Requirement: Look for the line with "Screen dimensions: 786x498" in the entries below, then extract that line and all lines after it exactly, with pictures left out.

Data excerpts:
━━━
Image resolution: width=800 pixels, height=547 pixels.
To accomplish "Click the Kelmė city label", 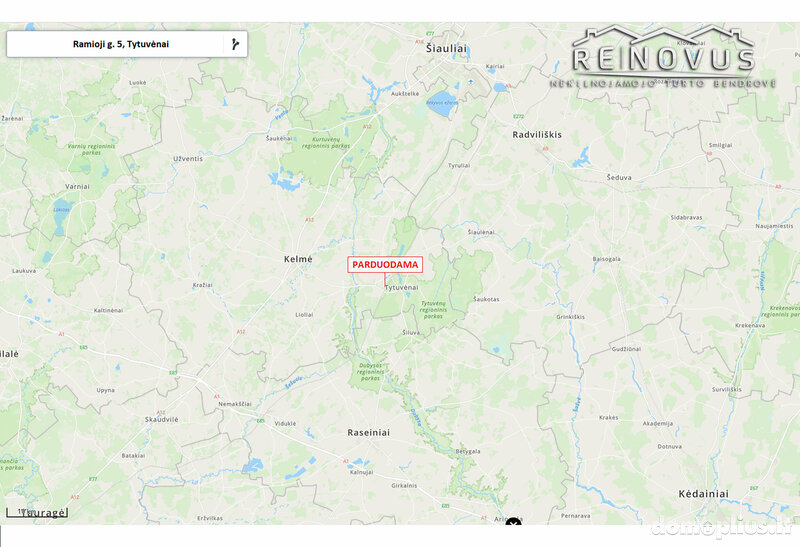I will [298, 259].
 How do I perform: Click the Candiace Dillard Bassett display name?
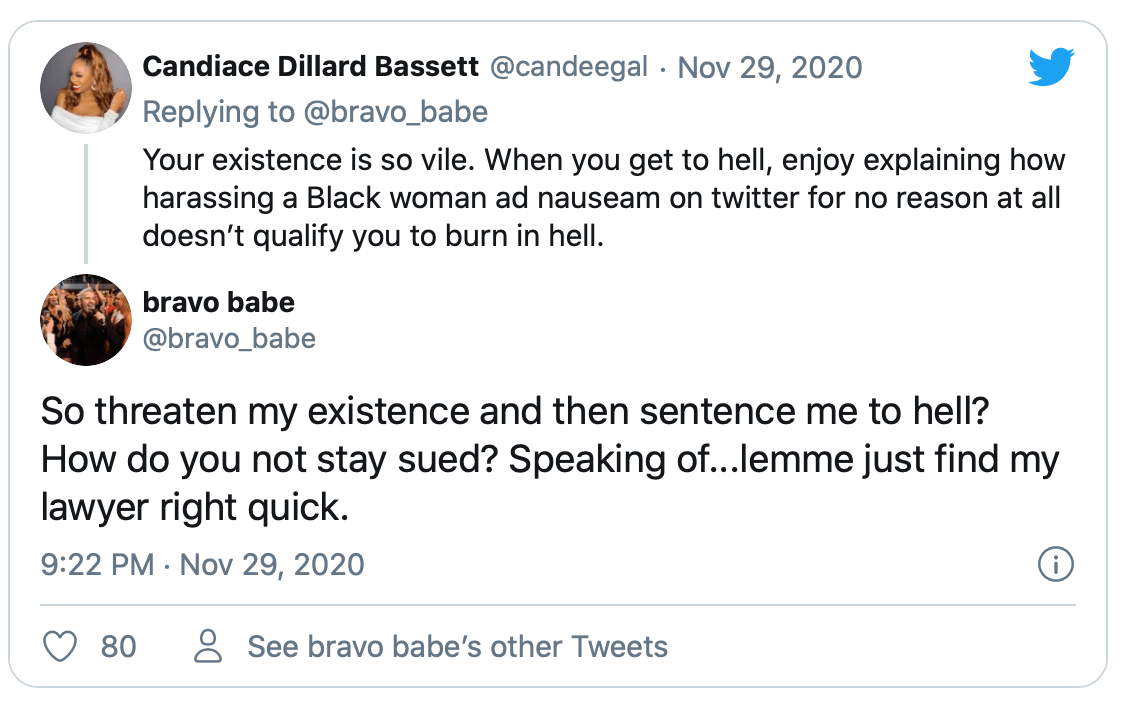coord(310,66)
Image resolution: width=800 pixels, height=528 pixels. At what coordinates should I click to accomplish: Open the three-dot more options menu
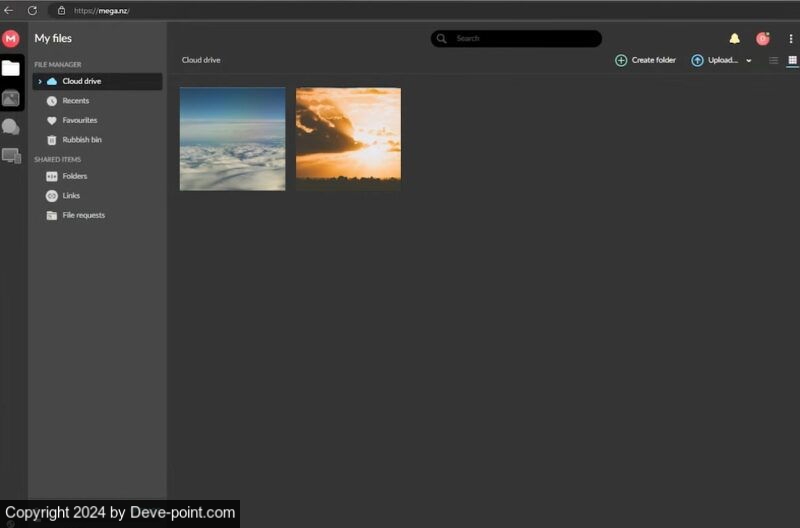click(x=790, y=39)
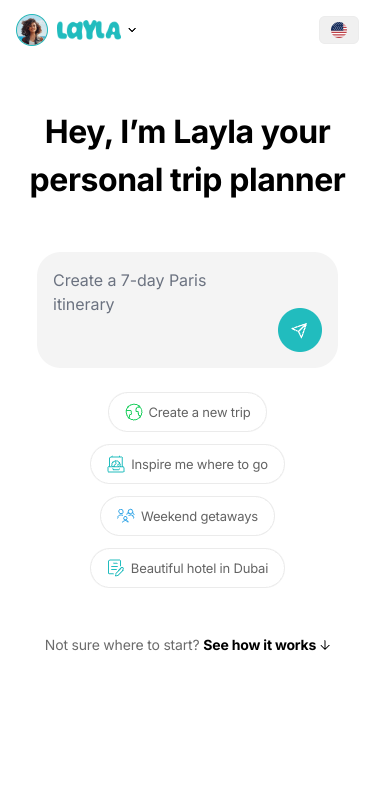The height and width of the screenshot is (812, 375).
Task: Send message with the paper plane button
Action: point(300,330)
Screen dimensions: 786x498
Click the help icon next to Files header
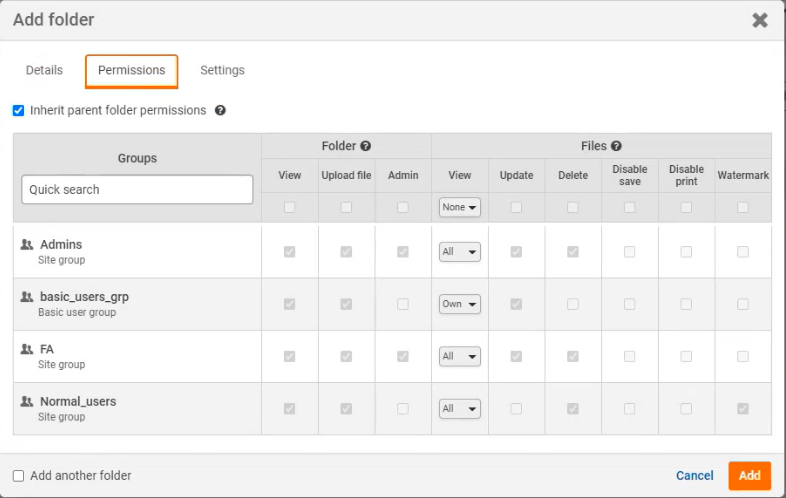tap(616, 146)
━━━
Answer for the task:
Screen dimensions: 786x498
Click the help icon next to Files header
tap(616, 146)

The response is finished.